Hybrid classification

A lot of data is misleading in that hybrids are bought as fixed interest investments, but are classified as equities in a lot of data. I think the FI component is much higher than shown if you take this into account and reduces equities. People have been burned badly and are not willing to take risks with their capital … seen as losses not missed gains. It will take a long time to change this.

A Wilson

Exit strategies

For me the biggest problem is being able to get out of the market fast enough if things go awry. While a European blow-up and the fiscal cliff are obvious triggers for massive sell-offs, for me the biggest worry is Israel attacking Iran and spiking oil prices. Another big negative is the Elliott Wave brigade (Robert Prechter, etc) who are forecasting a return to the secular bear market very shortly with a massive collapse in global share markets. Retail investors will not be able to get out of the market quickly enough to avoid catastrophic losses. Preservation of capital is key until the secular bear market ends, which according to Prechter won’t happen until at least 2016.

M Hausknecht

Ample fixed returns

Fixed interest, mine anyway, made 11.4% in the first four months of the 2012-13 financial yeart, on an asset allocation 95% unlisted fixed interest. Of course I'm happy with that. Indeed since January 2009 I have turned increasingly to these fixed interest products for their better yields at much lower volatility than either shares or property. Listed fixed interest has proved more volatile than unlisted with no better returns so I have reduced these also to negligible. Diversification is necessarily limited outside the finance/insurance sector (essentially reduced call risk), but 16-17% US, EU and pound holdings provides some protection against an Australian downturn and weaker dollar.

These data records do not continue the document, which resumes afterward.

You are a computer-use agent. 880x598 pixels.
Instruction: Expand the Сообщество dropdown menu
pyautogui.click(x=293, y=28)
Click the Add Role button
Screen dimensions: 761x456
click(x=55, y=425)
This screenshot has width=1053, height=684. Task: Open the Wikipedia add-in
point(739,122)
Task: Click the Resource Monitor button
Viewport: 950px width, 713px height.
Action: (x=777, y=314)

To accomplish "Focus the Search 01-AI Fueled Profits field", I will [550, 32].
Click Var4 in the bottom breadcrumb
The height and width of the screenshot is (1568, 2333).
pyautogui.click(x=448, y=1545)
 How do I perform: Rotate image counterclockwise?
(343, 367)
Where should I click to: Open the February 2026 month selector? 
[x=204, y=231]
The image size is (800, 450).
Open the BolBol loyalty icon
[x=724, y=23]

Quite unexpected good fortune looking forward from the dark days of early 2009. There is now a problem. The spreads of tier 1 debt over senior debt have narrowed so much that I feel forced into lower yielding higher rated short term senior debt (virtually cash) to protect recent gains from the next of the world's periodic crises. 

What next is a very real question. I avoid managed funds totally having learned to distrust their managers. Not enthused with equities volatility. Don't like property lack of liquidity.